Soil bacteria are known to play an important role in plant growth. For example, some bacteria, especially certain Pseudomonas sp., are able to promote plant growth while other bacteria can promote emergence of plant seedlings. Because the bacteria reside in the soil, their effect on the plant is mediated through colonization in the area of the plant roots, termed the rhizosphere, where agents released by the plant are believed to accumulate to the extent that bacteria are attracted chemotacticly.
Perhaps the most well recognized plant/bacteria relationship is that which results in nitrogen fixation where nitrogen-fixing bacteria infect root hairs of leguminous plants, such as soybean, clover, alfalfa, string beans and peas. The infection leads to nodule formation within which free nitrogen is converted to combined nitrogen (nitrogen-fixation). In this way, legumes are at a selective advantage in unfertilized bare soil but this advantage is dependent upon the presence of appropriate bacteria during plant growth.
Given the beneficial effect which some soil bacteria have on plants, an art has developed which focuses on providing means for introducing selected bacteria to the growth environment of sown seeds or roots of maturing plants.
A variety of such techniques have been proposed in this art. For example, soil within which plants are grown can be directly inoculated with the bacteria. More typically, however, a carrier such as peat moss is impregnated with bacteria which allows the bacteria to survive until the impregnated carrier is placed in the soil. When seed planted with the impregnated carrier germinates and the plant begins to grow, the bacteria present in the inoculated carrier become available for interaction with plants roots e.g. by infecting the root hairs of a legume to establish a symbiotic, nitrogen fixing relationship.
A more promising method proposed in the art, with which the present invention is primarily concerned is that of adhering the bacteria to seed prior to planting. Obviously, where the seed is not to be planted immediately, the bacteria must be capable of surviving on the seed in order to be viable when the seed is planted. Typically, this is accomplished by drying the bacteria on the seed or by adhering a food source to the seed together with the bacteria.

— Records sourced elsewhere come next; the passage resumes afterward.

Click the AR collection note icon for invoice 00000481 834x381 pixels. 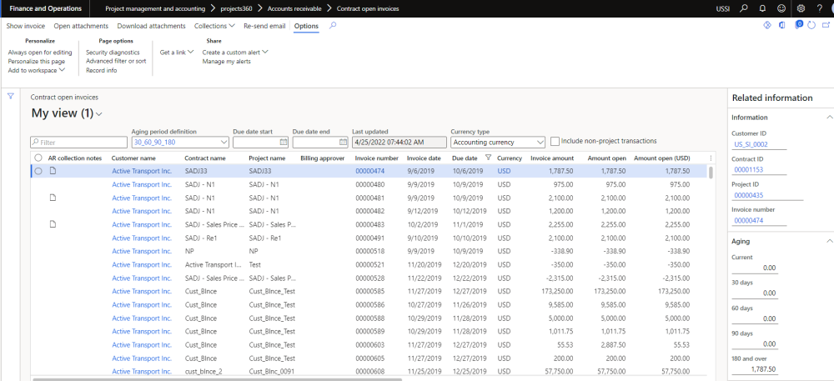click(x=52, y=198)
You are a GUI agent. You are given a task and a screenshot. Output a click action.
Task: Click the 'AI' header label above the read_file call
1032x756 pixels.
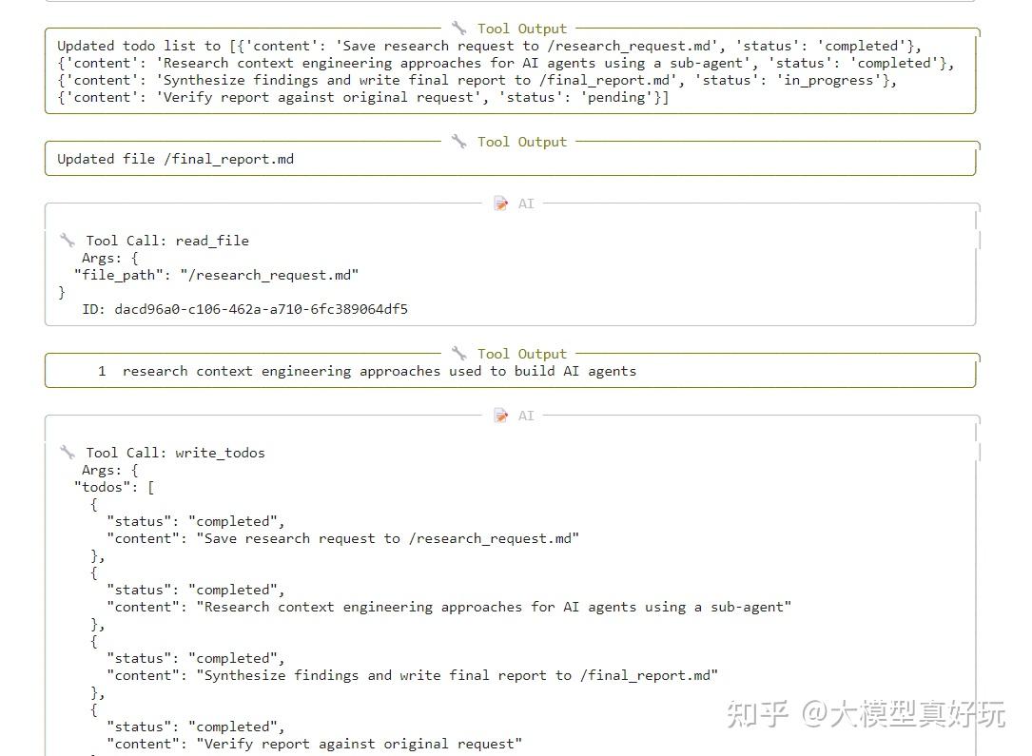coord(526,204)
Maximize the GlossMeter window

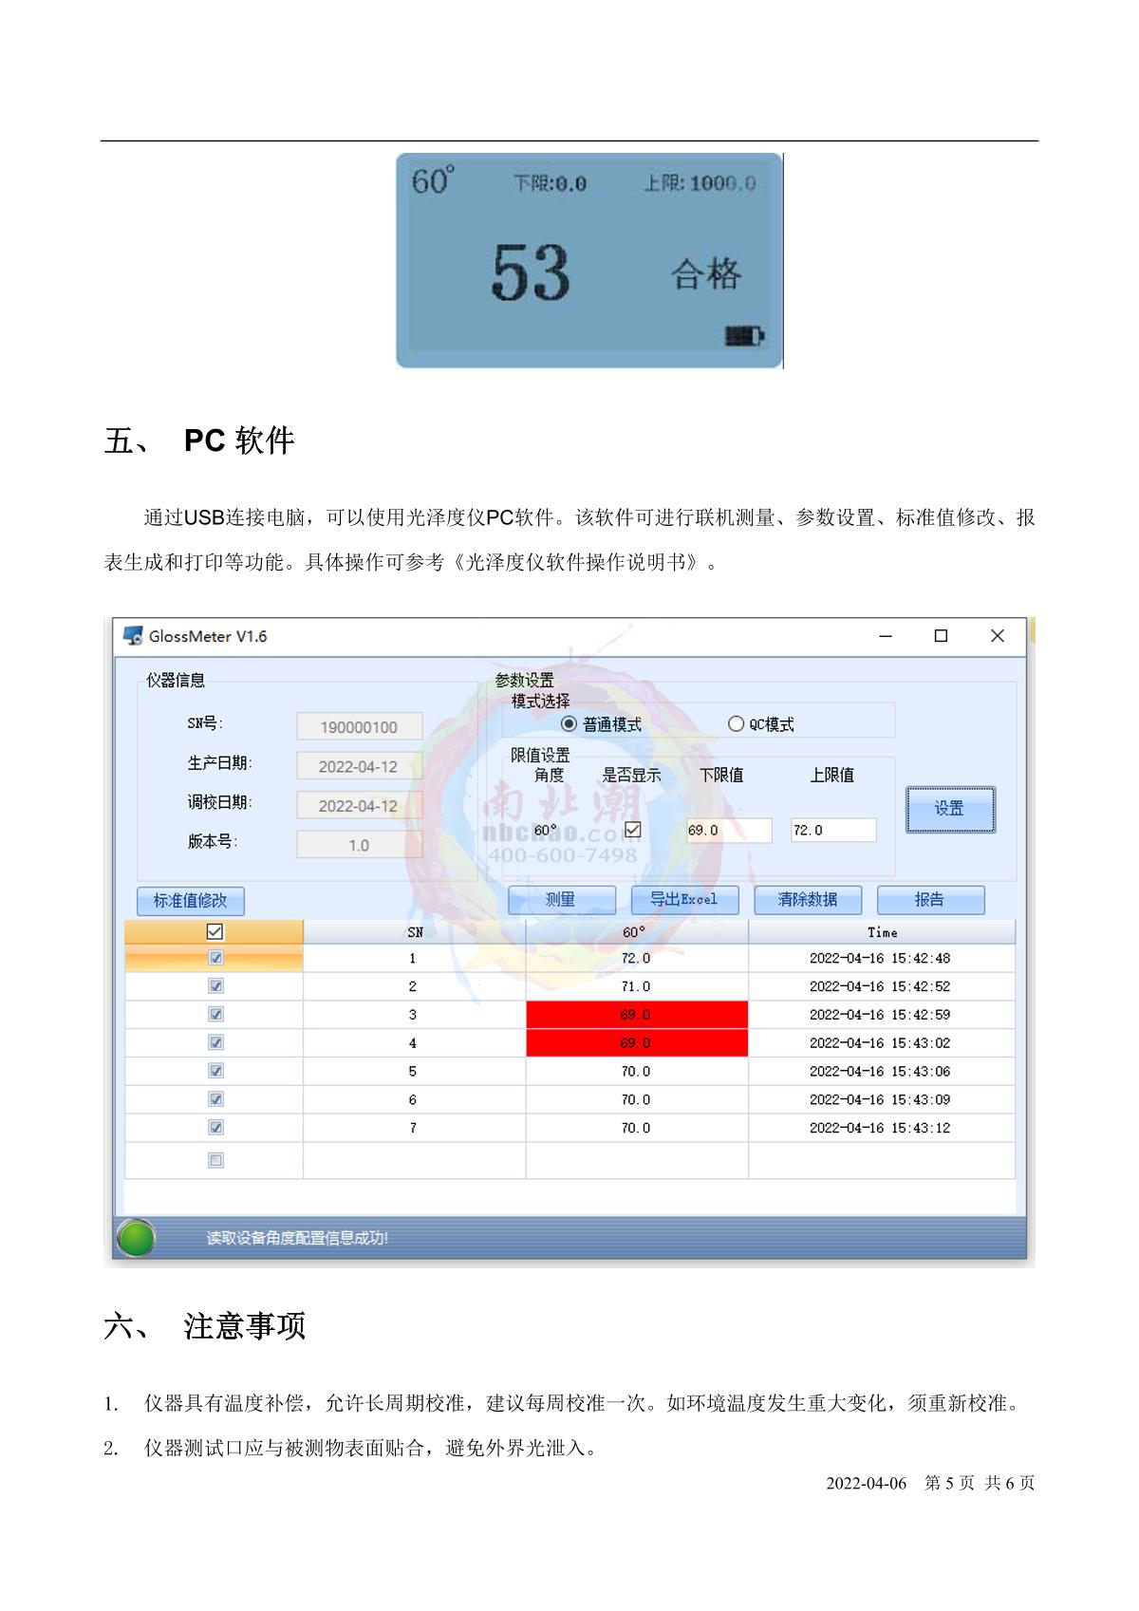[x=941, y=636]
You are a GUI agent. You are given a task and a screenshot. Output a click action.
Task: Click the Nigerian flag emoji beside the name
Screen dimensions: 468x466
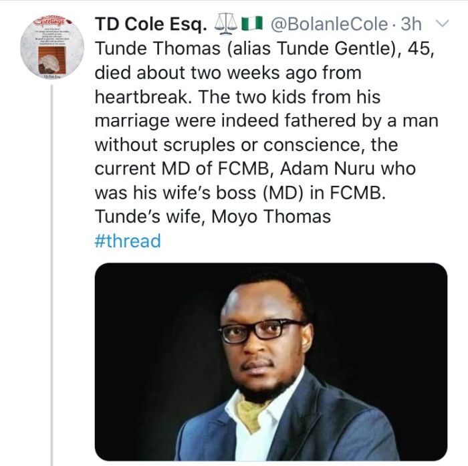(252, 24)
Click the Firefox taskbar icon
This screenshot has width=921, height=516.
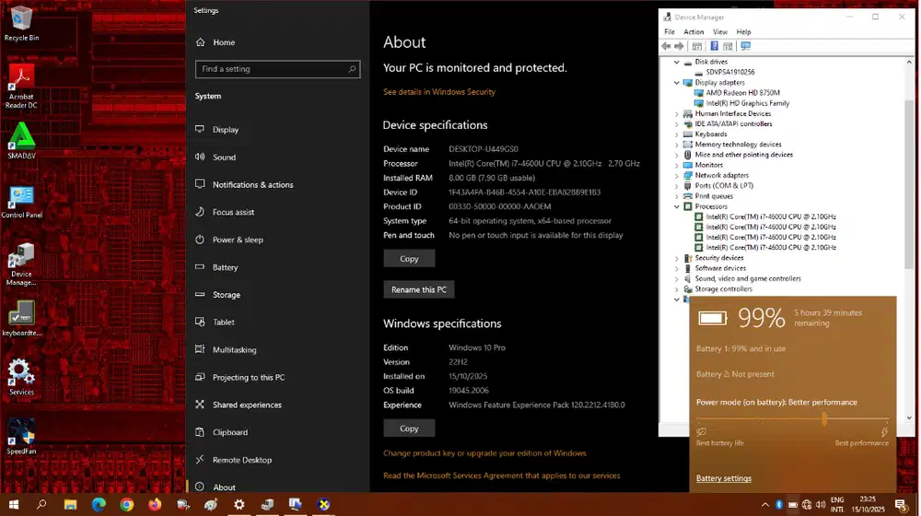coord(155,504)
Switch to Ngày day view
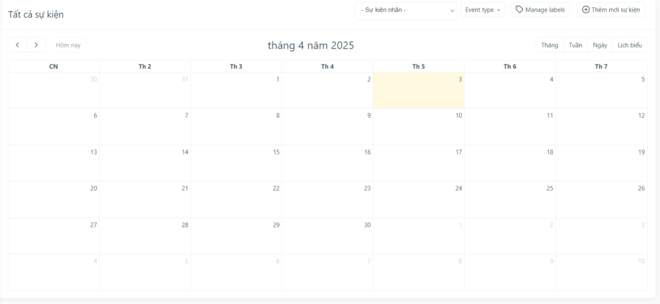660x304 pixels. point(600,45)
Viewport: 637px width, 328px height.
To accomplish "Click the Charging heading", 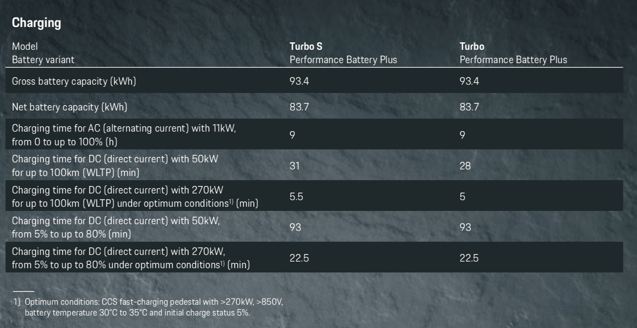I will tap(36, 23).
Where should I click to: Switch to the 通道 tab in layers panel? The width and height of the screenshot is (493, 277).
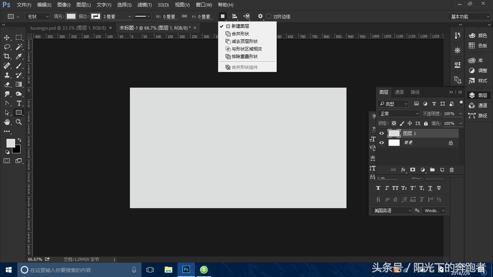pyautogui.click(x=399, y=92)
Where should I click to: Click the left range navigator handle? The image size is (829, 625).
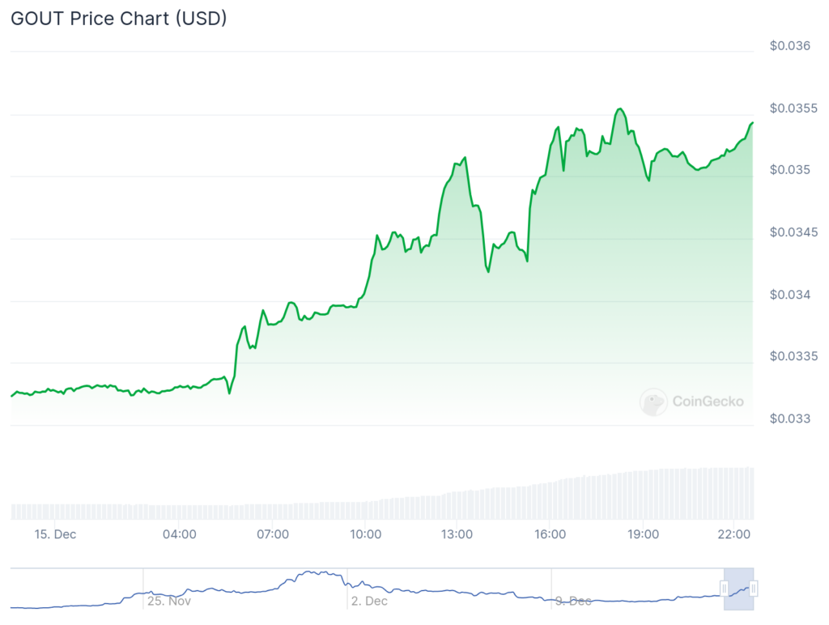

U.S. Pat. No. 4,161,397 to Kalo Laboratories Inc. describes a liquid composition for application to seed in which microdried bacteria are suspended in a liquid carrier i.e. a mineral oil-gel matrix, having a fungicidal agent.
U.S. Pat. No. 4,136,486 describes a seed coating composition in which the bacteria are mixed with water and an adhesive agent such as an alkali metal salt of carboxymethyl cellulose. The composition may be freeze dried for shipping and reconstituted by the end user upon addition of water for application to seeds.
In another prior art proposal, U.S. Pat. No. 4,434,231 discloses a seed-coating composition comprising a polymeric matrix in which bacteria are embedded. The matrix comprises a polymer gel of cross-linked polysaccharide, sources of which include the fermentation products of microorganisms such as Xanthomonas or Arthrobacter or the fungi of the genus Sclerotium. Natural or biosynthetic gums derived from seaweed, plant exudates and seeds may also be used. The polysaccharides are treated prior to formation of the bacterial composition to establish the desired cross-linking such as by heat treatment, treatment by a metal salt or synergism by means of another polysaccharide so as to form a gel for subsequent application to seed once the bacteria are introduced into the gel.